Selon la définition que nous avons vue, sont des biens (mâl) pouvant être vendus ou achetés : trois catégories de choses ; il y a : des choses matérielles, des services et des droits.

A) Des choses matérielles (ce sont des 'ayn), telles que l'or, l'argent, le tissu, les vêtements, la nourriture, les richesses minières, les bêtes de cheptel, etc.
Par contre, ne peuvent pas être vendus ni achetés par le musulman ou la musulmane : les idoles, la bête morte, le sang, les organes humains (chez les hanafites), le porc (sauf que chez les hanafites : huwa mâl, wa lâkin ghayr mutaqqawam), l'alcool (sauf que chez les hanafites : huwa mâl, wa lâkin ghayr mutaqqawam), les choses devenues impures rituellement (par exemple l'huile dans laquelle une impureté rituelle est tombée) (d'après l'école hanafite il est permis de les vendre et de les acheter, tandis que d'après les écoles shâfi'ite et hanbalite cela n'est pas permis), le chien de chasse ou de berger (même divergence que la précédente), le chat (d'après les hanafites il est permis de le vendre et de l'acheter, mais pas d'après l'école hanbalite).

B) Des services (manfa'a) (ils sont des 'aradh), comme celui d'enseigner, d'être consultant, de plaider pour une juste cause, de balayer.
Par contre, sont interdits les services suivants ; celui de se prostituer, celui d'être devin, celui d'être un prêteur à intérêt, etc. Et puis, il y a divergences d'avis entre les juristes à propos du service de l'enseignement le Coran.

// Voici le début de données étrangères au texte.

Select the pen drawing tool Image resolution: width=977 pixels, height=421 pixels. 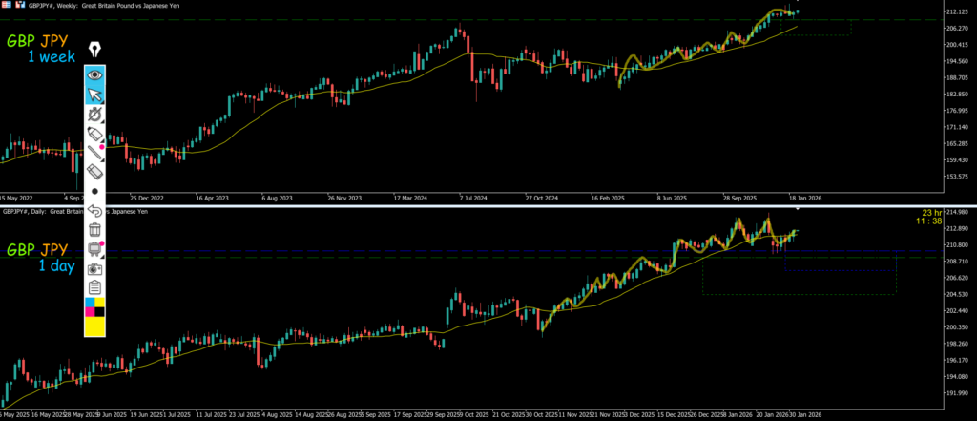95,115
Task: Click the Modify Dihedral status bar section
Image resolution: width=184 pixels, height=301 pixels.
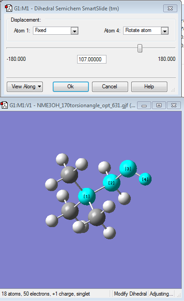Action: [x=130, y=294]
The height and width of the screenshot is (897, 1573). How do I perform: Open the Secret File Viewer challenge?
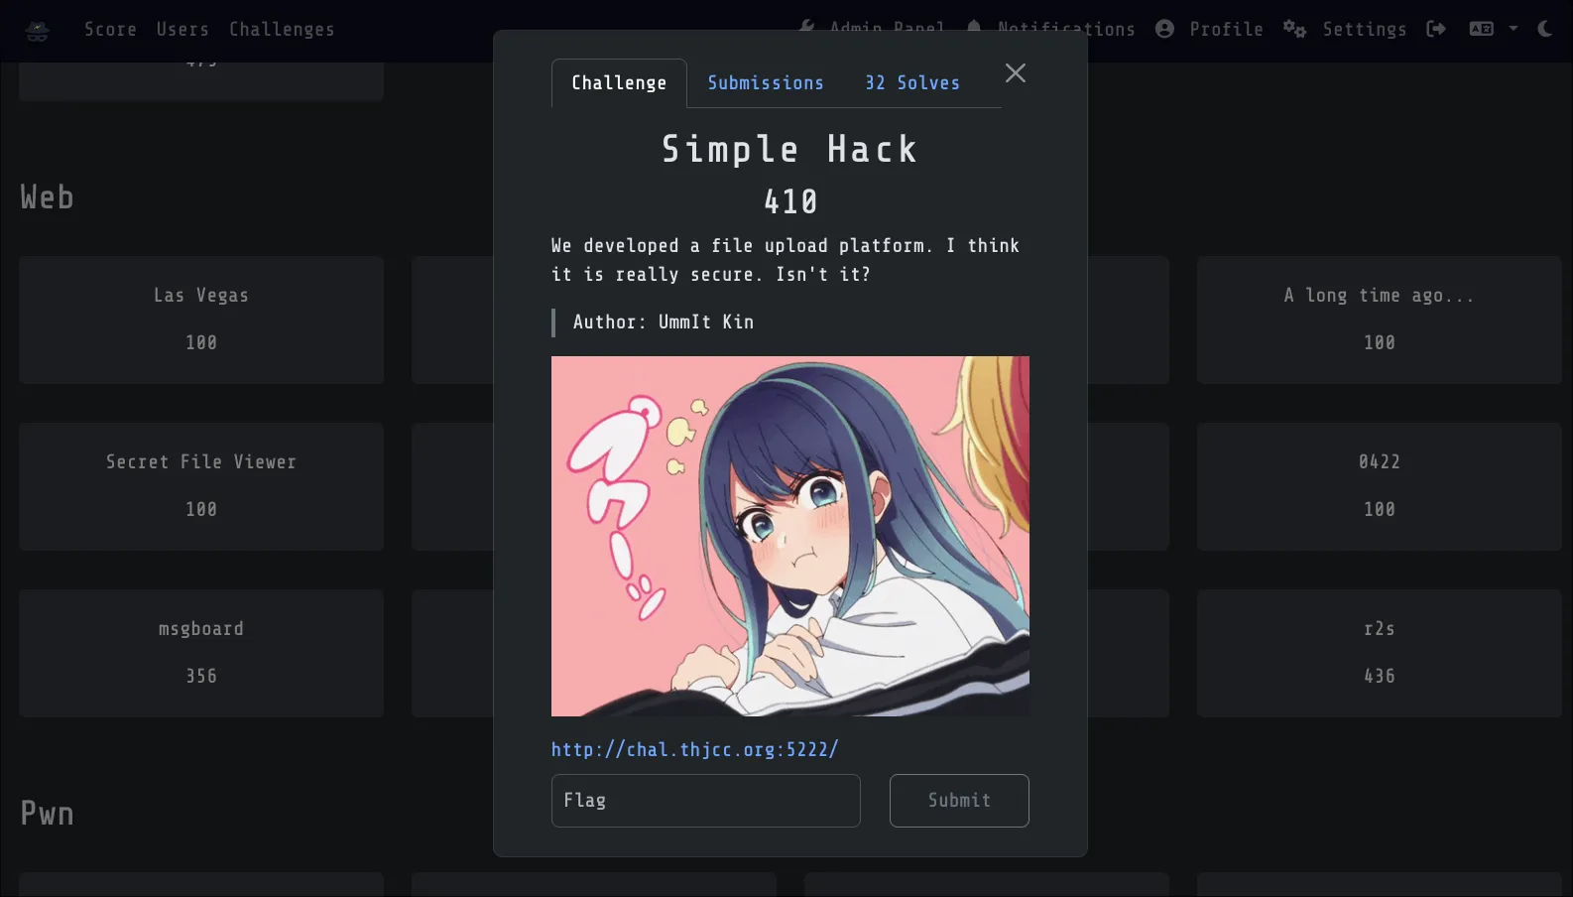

C) Certains droits (haqq). Les droits qui constituent des biens sont ceux qui, même s'ils ne sont pas prouvés par un texte des sources musulmanes, remplissent les conditions suivantes :
----- a) ne contredisent en soi aucun texte ni aucun principe islamique ;
----- b) sont établis pour l'individu de façon originelle (assâlatan) et non seulement pour lui éviter de subir un tort ;
----- c) leur transfert à quelqu'un d'autre n'est interdit par aucun principe islamique ;
----- d) il est d'usage de toucher une contrepartie financière pour leur transfert.
Aussi, le droit d'auteur, la marque commerciale, le droit de passage sur son terrain, sont des droits qui peuvent être vendus car remplissant ces quatre conditions.
Par contre, parce qu'il fait défaut à la condition b, le droit de préemption (haqq ush-shuf'a) n'est pas un bien et ne peut être vendu (il s'agit du droit de préemption lors de la vente, par son associé, de sa part dans le bien immobilier qu'on possède en indivis ; d'après certains juristes, ce droit est aussi applicable lors de la vente, par le voisin, de son bien immobilier. De même, la vente du walâ (nous en avions parlé plus haut) est interdite parce manquant à la condition c. Ainsi encore, le droit d'être éduqué par ses parents n'est pas un bien et ne peut être vendu.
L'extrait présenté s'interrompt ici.